Tesla’s board chair, Robyn Denholm, pushed back on worries that Elon Musk’s political activity has hurt the carmaker and said he is free to take part in elections as he wishes.
Speaking on Friday, Denholm said that Tesla’s attention remains on its products and customers, not the chief executive’s personal views.
“What he does from a personal perspective in terms of his political motivations is up to him,” Denholm said in an interview with Bloomberg Television on Friday. “From a politics perspective, obviously we’re in a democracy, so everybody gets to voice their points of view.”

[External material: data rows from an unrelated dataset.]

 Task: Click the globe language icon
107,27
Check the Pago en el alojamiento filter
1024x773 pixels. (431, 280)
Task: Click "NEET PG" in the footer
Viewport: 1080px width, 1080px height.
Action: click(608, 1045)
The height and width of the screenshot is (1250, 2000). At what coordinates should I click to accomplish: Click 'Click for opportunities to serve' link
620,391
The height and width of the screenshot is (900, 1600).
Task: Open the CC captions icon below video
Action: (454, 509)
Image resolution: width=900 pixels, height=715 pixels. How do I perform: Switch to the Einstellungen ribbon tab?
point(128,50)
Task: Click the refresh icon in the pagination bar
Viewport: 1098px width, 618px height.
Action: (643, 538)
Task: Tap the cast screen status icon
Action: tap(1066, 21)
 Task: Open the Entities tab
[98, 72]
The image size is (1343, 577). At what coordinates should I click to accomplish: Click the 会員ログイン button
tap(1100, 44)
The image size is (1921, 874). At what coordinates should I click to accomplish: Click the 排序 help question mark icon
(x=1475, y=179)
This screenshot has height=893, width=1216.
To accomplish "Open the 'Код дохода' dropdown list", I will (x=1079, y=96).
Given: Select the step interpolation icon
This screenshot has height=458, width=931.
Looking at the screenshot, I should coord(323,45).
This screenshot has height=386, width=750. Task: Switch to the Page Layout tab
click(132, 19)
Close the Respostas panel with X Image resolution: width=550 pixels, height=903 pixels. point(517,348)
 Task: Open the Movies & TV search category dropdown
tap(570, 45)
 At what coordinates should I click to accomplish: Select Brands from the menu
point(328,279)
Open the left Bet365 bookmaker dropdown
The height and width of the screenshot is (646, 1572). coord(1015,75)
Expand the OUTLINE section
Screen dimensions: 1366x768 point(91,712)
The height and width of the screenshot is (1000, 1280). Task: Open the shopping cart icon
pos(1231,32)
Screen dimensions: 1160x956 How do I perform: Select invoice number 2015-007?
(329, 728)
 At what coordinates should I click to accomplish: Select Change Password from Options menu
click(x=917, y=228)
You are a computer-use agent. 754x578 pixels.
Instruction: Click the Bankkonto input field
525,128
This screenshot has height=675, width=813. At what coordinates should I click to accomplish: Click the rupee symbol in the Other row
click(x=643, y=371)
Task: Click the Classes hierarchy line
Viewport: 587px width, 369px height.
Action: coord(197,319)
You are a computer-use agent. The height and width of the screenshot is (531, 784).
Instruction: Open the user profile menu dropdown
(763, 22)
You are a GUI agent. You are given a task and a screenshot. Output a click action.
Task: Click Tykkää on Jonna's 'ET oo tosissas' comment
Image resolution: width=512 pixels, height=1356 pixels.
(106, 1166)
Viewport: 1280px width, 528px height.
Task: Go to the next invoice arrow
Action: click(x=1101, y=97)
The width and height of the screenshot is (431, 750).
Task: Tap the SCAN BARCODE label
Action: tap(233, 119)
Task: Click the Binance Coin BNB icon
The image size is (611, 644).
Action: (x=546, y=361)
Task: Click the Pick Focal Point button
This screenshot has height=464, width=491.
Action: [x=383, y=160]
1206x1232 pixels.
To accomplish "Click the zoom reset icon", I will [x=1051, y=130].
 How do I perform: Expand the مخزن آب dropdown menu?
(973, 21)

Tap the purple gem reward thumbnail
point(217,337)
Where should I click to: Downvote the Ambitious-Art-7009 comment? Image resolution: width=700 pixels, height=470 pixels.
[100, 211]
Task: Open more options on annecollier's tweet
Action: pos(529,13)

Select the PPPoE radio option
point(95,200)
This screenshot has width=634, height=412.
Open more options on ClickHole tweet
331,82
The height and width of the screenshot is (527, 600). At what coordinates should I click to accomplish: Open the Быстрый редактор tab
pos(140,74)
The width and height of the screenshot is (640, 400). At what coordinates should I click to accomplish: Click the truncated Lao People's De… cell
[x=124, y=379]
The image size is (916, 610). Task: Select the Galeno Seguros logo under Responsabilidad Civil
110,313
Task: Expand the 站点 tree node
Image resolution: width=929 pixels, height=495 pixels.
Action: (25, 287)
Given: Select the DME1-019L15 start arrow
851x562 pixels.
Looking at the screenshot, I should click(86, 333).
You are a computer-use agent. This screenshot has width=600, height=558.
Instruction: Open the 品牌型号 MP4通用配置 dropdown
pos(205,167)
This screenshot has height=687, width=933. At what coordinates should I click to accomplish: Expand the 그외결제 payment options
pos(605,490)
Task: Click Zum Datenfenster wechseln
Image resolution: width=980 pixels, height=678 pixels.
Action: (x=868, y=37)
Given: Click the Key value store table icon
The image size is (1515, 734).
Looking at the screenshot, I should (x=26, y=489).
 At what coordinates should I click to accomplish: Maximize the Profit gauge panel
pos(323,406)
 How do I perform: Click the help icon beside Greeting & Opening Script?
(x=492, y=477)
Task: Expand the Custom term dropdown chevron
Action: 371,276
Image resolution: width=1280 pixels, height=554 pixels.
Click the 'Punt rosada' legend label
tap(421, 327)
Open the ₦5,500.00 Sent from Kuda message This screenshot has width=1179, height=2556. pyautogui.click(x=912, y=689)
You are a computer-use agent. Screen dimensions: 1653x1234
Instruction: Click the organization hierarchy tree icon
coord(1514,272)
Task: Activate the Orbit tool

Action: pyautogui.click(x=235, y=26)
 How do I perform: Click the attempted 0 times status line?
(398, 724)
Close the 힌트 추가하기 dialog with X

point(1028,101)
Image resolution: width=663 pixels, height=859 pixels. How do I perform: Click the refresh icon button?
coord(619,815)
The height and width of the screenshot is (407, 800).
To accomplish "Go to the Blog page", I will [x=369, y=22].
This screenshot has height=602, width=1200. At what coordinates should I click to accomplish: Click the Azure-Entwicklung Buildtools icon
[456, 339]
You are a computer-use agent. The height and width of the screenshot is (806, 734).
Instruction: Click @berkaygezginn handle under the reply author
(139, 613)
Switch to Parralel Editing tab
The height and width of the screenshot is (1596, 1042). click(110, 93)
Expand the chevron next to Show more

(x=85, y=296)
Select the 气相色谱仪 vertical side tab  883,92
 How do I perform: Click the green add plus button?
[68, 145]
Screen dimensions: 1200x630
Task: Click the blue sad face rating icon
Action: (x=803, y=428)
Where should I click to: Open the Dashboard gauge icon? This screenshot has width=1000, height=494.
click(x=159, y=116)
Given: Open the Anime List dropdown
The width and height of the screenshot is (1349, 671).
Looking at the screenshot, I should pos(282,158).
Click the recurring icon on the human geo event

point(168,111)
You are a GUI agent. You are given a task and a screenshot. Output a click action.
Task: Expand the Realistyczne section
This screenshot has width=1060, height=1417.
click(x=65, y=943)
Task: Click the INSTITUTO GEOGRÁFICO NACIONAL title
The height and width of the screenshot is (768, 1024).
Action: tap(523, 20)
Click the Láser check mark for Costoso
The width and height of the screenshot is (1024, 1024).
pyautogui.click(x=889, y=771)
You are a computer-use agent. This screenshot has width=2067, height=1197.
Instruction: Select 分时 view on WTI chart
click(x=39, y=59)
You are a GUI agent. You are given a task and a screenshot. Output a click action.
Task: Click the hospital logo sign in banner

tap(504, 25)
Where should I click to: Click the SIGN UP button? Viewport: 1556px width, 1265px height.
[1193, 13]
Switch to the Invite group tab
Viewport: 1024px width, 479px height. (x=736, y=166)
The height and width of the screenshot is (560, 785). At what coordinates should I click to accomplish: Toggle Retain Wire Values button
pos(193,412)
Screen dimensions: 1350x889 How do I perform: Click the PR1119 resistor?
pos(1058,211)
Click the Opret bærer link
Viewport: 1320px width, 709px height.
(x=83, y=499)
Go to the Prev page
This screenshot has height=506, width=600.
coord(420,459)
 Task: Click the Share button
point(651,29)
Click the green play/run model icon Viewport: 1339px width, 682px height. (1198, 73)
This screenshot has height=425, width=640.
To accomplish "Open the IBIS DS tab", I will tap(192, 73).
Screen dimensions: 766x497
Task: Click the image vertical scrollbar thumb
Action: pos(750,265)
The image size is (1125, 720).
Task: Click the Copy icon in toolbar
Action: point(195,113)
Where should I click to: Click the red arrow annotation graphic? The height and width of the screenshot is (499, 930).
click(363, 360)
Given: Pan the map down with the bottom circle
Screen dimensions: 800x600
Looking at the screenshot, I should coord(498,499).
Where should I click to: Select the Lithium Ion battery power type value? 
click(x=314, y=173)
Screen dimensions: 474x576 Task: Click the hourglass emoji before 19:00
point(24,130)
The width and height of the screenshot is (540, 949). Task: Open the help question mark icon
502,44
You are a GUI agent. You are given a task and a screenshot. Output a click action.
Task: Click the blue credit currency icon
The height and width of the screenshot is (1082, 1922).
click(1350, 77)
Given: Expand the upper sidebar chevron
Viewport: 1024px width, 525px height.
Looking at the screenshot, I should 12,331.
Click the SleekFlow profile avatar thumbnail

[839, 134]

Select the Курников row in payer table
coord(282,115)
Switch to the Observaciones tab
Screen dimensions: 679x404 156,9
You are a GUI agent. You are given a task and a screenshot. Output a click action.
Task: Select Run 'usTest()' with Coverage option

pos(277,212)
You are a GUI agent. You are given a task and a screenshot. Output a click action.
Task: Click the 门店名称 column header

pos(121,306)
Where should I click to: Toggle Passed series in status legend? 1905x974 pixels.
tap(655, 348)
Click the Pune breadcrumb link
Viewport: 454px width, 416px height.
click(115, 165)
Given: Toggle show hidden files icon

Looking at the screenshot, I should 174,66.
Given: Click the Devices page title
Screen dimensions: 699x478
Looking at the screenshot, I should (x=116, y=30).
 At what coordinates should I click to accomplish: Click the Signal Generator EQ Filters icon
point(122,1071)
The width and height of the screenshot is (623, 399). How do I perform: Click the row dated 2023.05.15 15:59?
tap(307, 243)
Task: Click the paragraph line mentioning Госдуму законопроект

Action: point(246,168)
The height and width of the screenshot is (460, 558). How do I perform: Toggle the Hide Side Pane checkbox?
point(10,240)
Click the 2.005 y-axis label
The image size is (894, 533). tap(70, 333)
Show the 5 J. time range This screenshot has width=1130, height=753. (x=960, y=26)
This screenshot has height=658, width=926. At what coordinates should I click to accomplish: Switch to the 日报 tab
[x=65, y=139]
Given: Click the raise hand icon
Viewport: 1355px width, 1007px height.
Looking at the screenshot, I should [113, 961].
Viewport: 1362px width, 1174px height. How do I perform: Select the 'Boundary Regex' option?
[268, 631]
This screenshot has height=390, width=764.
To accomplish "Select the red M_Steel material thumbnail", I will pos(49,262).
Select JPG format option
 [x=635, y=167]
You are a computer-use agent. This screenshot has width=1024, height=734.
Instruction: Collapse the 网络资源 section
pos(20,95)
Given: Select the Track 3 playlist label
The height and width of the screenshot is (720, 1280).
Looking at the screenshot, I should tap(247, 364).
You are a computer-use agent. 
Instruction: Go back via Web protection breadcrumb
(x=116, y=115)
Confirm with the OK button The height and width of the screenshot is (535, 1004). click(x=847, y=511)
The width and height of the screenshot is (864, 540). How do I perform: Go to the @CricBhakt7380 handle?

Musk’s role in politics has raised two sets of concerns for Tesla. Some investors say it distracts him from growing the business. Some buyers also dislike his contrarian conservative stance and his strained alliance with President Donald Trump, which they say has hurt the brand.
Tesla recorded a 13% drop in global vehicle deliveries in the second quarter. A customer base that once leaned affluent, urban, and climate-focused has cooled on the company.
In a few instances, the backlash has turned criminal, with sporadic arson and vandalism at stores and charging sites. The company has also faced limits from an aging lineup and stiffer competition in electric cars.
“My view is over the long term people buy things that they really love. And Tesla vehicles are things that people really love,” she said, adding that Musk is “front and center” at the company after several months at the White House.
“It doesn’t matter who you are, the moment you get into a Tesla and you drive that car, you know what that experience is like.”
Over the past two years, Musk has become a major political figure, using his wealth and his social media platform to back efforts to elect Trump in 2024.
Musk was the largest single contributor to political committees in that campaign. He also used his sway to convince Trump to set up a Department of Government Efficiency and to put him in charge. That relationship later unraveled in a very public split between the two billionaires.
Musk has also briefly slipped behind Oracle founder Larry Ellison on the wealth rankings earlier, as noted by Cryptopolitan this week.
At the same time, the board was discussing Musk’s compensation. Directors last week disclosed an unprecedented $1 trillion offer as part of efforts to reset his pay. Denholm is one of two Tesla directors working directly on the package.
In a proxy filing last week, the board noted Musk’s “high public profile” and the risk that politics could pull him away from running the company. Directors said they sought “assurances that Musk’s involvement with the political sphere would wind down in a timely manner.”
On Friday, Denholm declined to spell out what “political involvement” means for the board and emphasized that Musk, like any citizen, can share his views.
Musk has threatened to start the “America Party” after Trump signed a bill in July to raise the federal debt limit, a step that would be costly and face long odds in a two-party system.
Not everything has gone his way. His April backing of a conservative contender for the Wisconsin Supreme Court backfired as the contest turned into a judgment on Musk himself. Despite roughly $20 million in attack ads linked to Musk and allied groups, the court’s liberal wing now commands the majority.
Musk showed signs of fatigue with politics in May, telling Bloomberg at the Qatar Economic Forum that he would “do a lot less” in the future, a possible setback for Republicans heading into the 2026 midterm elections.